Kritisch sah eine Bürgerin den Verkehr am "Nadelöhr Schule" und fürchtete auch Kosten für die Anlieger, wenn neue Kanäle für die Anbindung der Baugebiete nötig würden. Derartige Kosten könnten nicht auf Anwohner umgelegt werden, stellte Werner klar, der das höhere Verkehrsaufkommen beim Bringen und Abholen der Schüler und Kindergartenkinder als "hausgemachtes Problem" bezeichnete.

Eine andere Bürgerin fragte, ob der Vortrag, der von anderen Rednern gelobt wurde, "das ist, was uns an Informationsfakten zusteht?" Sie kritisierte die dargestellten statistischen Zahlen und sprach sich gegen die Verdichtung im Innenraum aus, wo fruchtbare Gärten bebaut würden. "Lieber Neubaugebiete auf Agrarbrachen".

Eine andere Bürgerin bezeichnete den angewandten Paragrafen 13b des Baugesetzbuches für die Ausweisung der Neubauflächen ohne Umweltverträglichkeitsprüfung als fragwürdig. Sie sprach bei den großteils intensiv als Ackerflächen genutzten Feldern von Rückzugsgebieten für Tiere und Pflanzen. "Auf den letzten Drücker" sei im Dezember vom Gemeinderat entschieden worden, und zwar "ohne nachzudenken" kritisierte sie den Rat.

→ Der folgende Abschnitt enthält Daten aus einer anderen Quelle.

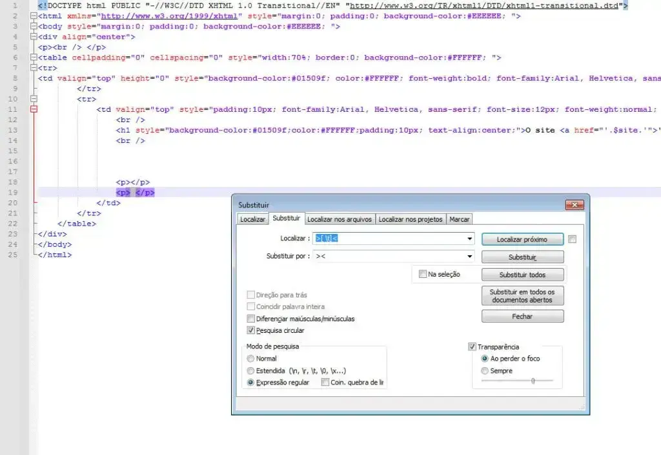Uncheck Pesquisa circular option
The image size is (661, 455).
pos(251,330)
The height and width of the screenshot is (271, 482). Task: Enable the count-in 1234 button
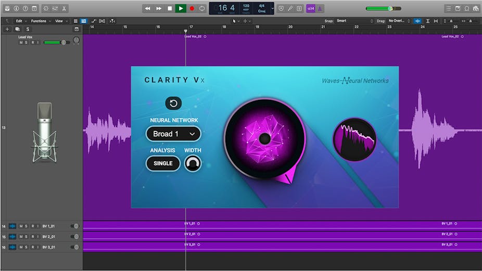(310, 8)
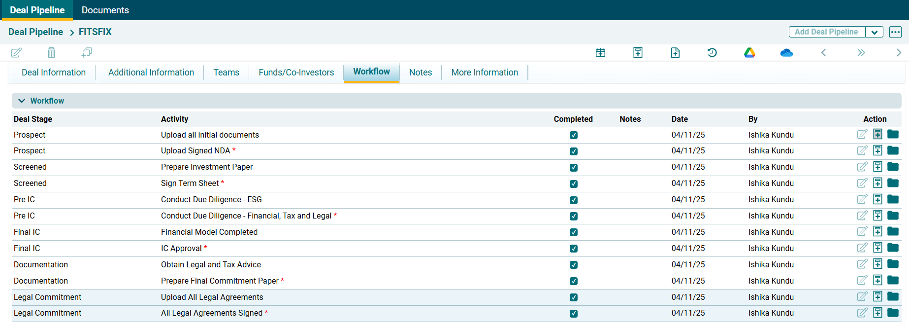Collapse the Workflow section
This screenshot has height=327, width=909.
22,101
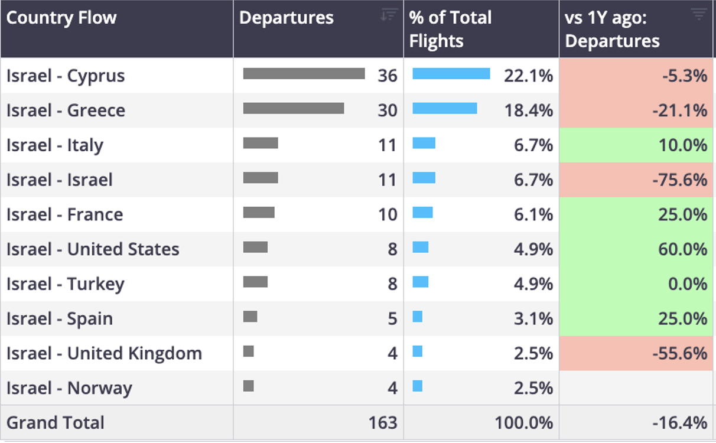This screenshot has width=716, height=443.
Task: Click the Israel - Spain blue percentage bar
Action: [418, 317]
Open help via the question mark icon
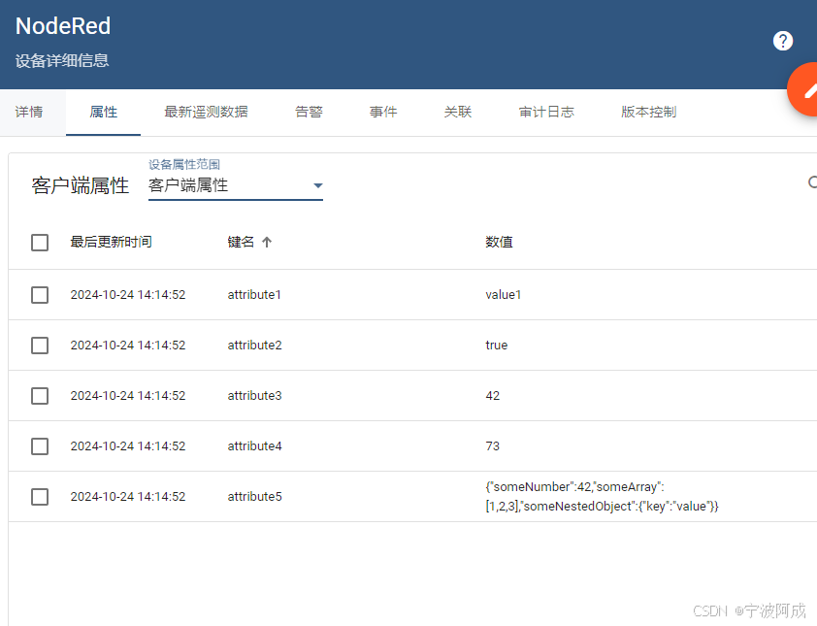 782,41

Angeregt wurde in der Bürgerversammlung auch die Schaffung vom bezahlbaren Mehrgenerationenhäusern. Neue Baugebiete und Gebäude hätten auch Vorteile für die Umwelt, führte ein Bürger an, denn sie seien wesentlich nachhaltiger und energieeffizienter. Als Vorsitzender der Unternehmerinitiative erklärte Markus Haaß, dass die 70 Unternehmen, Handwerker- und Dienstleister auch zukünftig auf Arbeitskräfte und Kunden angewiesen seien.

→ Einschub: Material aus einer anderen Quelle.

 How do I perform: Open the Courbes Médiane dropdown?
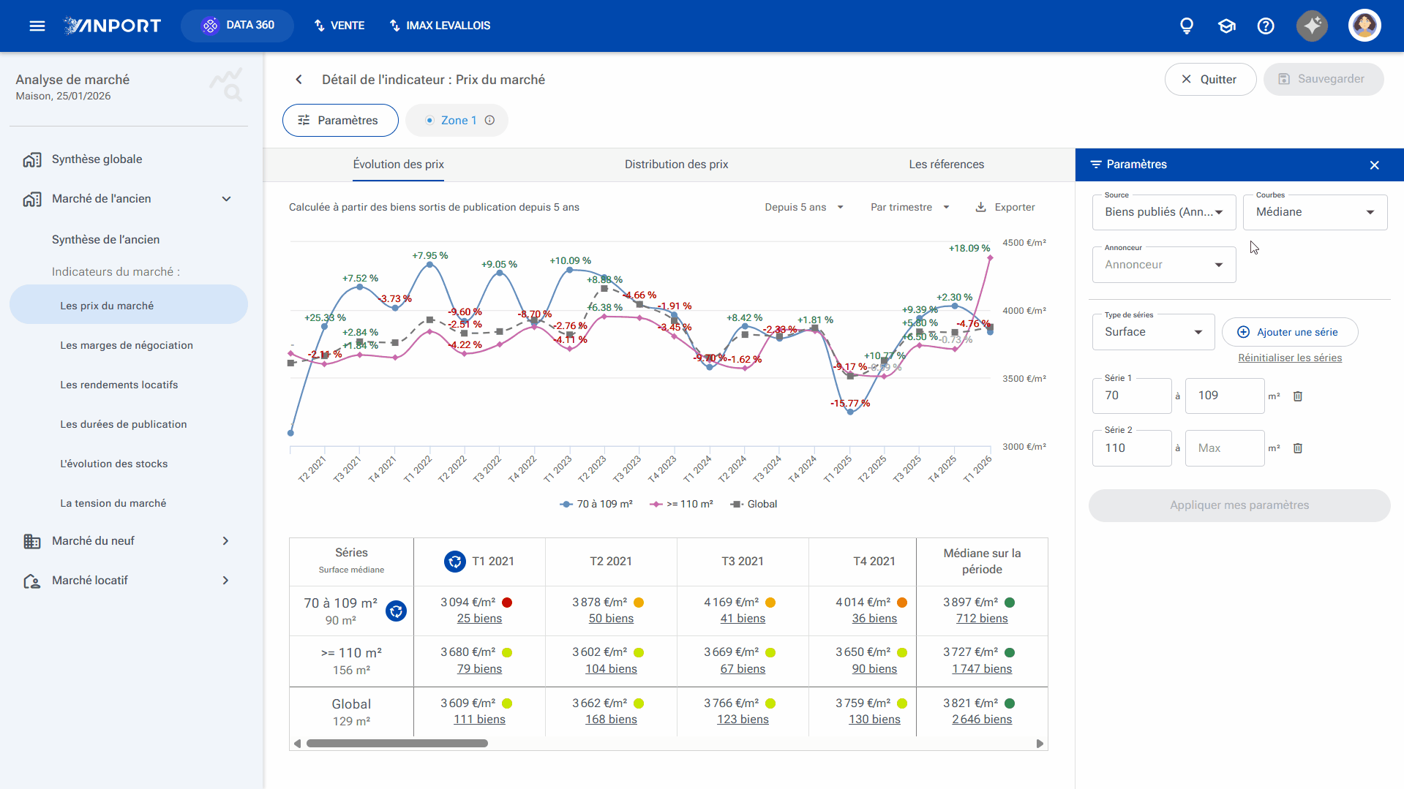coord(1315,212)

Verschiedene Bürger gingen auf die attraktiven Angebote der 5000-Einwohner-Gemeinde ein, die es zu halten gelte. Doch nicht nur sachlich argumentiert wurde in der Sonnenberghalle, auch Kritik an den Kritikern wurde laut: Die, die den Umweltschutz in den Vordergrund stellen, hätten einst auch auf der grünen Wiese gebaut, erklärte ein Bürger.

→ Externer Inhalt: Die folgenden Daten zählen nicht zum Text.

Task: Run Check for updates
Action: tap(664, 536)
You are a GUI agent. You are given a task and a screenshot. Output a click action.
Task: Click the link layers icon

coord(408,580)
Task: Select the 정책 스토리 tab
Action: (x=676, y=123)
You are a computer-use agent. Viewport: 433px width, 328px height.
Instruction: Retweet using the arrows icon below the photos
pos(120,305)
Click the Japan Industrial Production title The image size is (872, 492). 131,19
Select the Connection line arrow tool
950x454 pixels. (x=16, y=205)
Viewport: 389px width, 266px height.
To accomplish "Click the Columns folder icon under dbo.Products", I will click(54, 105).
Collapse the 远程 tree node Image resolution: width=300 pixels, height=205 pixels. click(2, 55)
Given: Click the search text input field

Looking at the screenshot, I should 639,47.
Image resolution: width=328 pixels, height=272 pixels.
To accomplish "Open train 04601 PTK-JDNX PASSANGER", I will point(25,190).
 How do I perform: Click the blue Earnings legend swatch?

Neben den Bauflächen ging Rechnungsamtsleiter Peter Horsinka auch auf das Klimakonzept der Gemeinde ein. Umgesetzt wurden seit 2001 zahlreiche Solarprojekte auf öffentlichen Gebäuden, die Hackschnitzelheizung der Schule und auch Verbesserungen bei der Busanbindung. Zur neuen Buslinie Sinsheim-Wiesloch wurde aus der Bürgerschaft angeregt, nicht nur beim Einkaufsmarkt am Ortsrand zu halten, sondern den Eichtersheimer Busbahnhof anzufahren, wo gerade Parkplätze und Fahrradstellplätze entstehen.

Zur Sprache kamen auch die neuen Bestattungsformen wie Urnenstelen, Grün- oder Baumgräber, die derzeit auf den Friedhöfen Eichtersheim und Michelfeld baulich umgesetzt werden. Voraussichtlich im Frühjahr sollen die Maßnahmen abgeschlossen sein.